Tulum Treehouse is a private retreat on the cusp of the Mexican jungle blending raw materials with elegant minimalism.
Tulum Treehouse is conscious of its surrounds whilst providing a serene and luxurious escape from the outside world. Proof that design, when thoughtful, can be ethical without compromising elegance.
Mexico-based architects CO-LAB Design Office are known for creating meaningful structures that speak to their surroundings. Their Tulum Treehouse project goes one step further, blending into its lush habitat with melodious ease. The private hotel, which accommodates up to 10 guests, is rendered primarily in polished white cement, emerging from a dense mangrove jungle like a tranquil mirage. But it’s the use of locally sourced Tzalam wood throughout the structure that achieves the property’s harmonious relationship with its environment.
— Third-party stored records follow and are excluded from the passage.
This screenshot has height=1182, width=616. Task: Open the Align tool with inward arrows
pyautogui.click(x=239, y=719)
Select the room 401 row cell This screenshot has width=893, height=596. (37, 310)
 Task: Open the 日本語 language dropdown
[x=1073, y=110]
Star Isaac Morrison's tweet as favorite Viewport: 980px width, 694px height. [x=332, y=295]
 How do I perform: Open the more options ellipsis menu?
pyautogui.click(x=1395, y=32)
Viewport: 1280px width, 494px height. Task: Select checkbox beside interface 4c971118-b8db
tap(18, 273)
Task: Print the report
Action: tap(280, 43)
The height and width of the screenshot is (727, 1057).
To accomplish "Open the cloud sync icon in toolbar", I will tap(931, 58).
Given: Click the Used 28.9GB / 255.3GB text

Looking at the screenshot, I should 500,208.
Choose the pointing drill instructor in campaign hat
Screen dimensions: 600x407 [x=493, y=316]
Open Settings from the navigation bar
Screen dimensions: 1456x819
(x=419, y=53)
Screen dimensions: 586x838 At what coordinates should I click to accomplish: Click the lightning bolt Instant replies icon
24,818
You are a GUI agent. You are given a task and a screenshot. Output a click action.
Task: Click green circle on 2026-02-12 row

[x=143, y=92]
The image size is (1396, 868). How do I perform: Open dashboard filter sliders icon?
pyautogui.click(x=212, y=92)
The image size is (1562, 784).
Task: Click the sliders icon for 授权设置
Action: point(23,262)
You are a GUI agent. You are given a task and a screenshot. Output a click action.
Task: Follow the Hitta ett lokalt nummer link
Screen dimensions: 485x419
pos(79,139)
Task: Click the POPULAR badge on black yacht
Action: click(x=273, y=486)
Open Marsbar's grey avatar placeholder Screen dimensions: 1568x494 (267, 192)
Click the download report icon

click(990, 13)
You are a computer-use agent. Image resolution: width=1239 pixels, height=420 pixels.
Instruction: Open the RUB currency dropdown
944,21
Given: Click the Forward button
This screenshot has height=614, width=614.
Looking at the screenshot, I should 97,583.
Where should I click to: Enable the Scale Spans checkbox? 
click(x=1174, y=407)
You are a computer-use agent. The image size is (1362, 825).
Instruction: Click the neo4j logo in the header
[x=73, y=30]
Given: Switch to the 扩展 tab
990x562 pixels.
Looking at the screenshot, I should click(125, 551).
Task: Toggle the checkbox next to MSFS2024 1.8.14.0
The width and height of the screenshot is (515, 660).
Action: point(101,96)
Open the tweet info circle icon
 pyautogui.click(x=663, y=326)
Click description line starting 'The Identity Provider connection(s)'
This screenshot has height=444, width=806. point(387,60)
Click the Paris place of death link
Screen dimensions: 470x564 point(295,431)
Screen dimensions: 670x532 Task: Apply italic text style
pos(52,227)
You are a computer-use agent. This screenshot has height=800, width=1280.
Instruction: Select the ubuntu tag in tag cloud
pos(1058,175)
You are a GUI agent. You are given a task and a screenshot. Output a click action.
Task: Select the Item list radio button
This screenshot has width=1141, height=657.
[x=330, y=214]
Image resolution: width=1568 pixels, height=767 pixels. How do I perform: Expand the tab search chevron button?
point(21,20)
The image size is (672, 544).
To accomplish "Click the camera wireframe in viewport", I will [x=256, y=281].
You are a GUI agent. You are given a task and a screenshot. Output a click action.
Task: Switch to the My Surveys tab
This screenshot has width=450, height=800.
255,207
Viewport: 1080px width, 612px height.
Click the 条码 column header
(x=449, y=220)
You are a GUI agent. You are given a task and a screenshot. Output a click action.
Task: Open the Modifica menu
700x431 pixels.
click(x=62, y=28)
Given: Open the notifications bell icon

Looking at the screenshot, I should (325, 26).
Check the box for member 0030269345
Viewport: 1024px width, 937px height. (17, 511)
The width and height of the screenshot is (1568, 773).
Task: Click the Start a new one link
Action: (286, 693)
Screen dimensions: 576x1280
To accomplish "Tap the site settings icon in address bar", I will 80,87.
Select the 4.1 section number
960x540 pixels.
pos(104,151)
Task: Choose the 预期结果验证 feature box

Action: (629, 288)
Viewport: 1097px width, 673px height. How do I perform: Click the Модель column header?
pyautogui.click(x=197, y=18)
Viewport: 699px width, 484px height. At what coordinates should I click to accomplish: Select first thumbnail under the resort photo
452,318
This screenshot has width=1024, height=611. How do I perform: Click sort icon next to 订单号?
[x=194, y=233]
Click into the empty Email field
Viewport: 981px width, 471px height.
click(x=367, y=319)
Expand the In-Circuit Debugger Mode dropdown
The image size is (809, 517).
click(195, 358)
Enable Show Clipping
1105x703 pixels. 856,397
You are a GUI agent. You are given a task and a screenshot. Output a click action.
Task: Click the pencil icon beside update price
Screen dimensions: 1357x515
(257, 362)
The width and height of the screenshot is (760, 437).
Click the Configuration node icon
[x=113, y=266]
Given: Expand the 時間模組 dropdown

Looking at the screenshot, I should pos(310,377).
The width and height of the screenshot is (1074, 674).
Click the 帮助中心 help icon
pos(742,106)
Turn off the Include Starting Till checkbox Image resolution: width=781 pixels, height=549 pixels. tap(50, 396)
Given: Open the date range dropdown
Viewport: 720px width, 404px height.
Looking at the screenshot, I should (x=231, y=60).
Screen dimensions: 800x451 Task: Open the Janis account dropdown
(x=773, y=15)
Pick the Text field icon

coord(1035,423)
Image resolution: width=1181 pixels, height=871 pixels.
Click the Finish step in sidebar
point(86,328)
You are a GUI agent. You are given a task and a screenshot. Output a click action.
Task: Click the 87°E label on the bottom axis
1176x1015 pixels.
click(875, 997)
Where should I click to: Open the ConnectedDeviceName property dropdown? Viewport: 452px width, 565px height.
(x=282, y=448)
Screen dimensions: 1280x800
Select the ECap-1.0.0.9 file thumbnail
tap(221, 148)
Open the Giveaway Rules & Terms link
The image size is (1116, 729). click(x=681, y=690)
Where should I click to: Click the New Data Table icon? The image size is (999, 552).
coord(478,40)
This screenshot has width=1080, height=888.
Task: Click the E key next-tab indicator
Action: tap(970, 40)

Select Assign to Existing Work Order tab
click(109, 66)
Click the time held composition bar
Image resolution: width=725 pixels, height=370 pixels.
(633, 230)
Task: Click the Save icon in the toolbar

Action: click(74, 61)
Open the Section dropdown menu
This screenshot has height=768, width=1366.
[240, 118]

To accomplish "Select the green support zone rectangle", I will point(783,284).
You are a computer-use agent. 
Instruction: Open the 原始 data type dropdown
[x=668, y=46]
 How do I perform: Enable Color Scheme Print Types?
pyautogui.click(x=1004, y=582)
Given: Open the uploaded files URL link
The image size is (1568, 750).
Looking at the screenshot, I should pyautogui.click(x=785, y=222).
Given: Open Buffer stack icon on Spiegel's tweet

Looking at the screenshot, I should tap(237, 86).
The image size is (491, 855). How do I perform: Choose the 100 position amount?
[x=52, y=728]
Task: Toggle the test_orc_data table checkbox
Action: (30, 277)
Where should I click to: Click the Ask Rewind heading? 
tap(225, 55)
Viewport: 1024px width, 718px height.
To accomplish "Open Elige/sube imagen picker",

Adjacent to a national park, the luxury retreat includes several large common areas for indoor/outdoor entertaining as well as large wrap-around balconies, allowing guests to soak in the surrounding abundant greenery. Co-Lab have spared no opportunity to encourage the outside to be drawn in, with light and air flowing through every room. The property’s use of pure and unaffected materials is both sensitive and primitive, with each structural corner purposefully softened to achieve a gentle contrast to the wild location.
Berlin-based interior designer Annabell Kutucu is responsible for curating the retreat’s reductive approach to decoration. A neutral palette is punctuated by textiles and ceramics that add character and charm. By commissioning local artisans to produce bespoke furnishings, the treehouse is rich with distinctive pieces. Woven baskets crafted from Bejuco – a fibre that requires mature vines to be harvested by hand at the full moon – serve as interior highlights. Fallen trees from the often flood-ravaged region of Veracruz have been repurposed into refined furniture by local carpenters Jorge and Rita, highlighting again the seamless way the property absorbs and reflects its surrounds.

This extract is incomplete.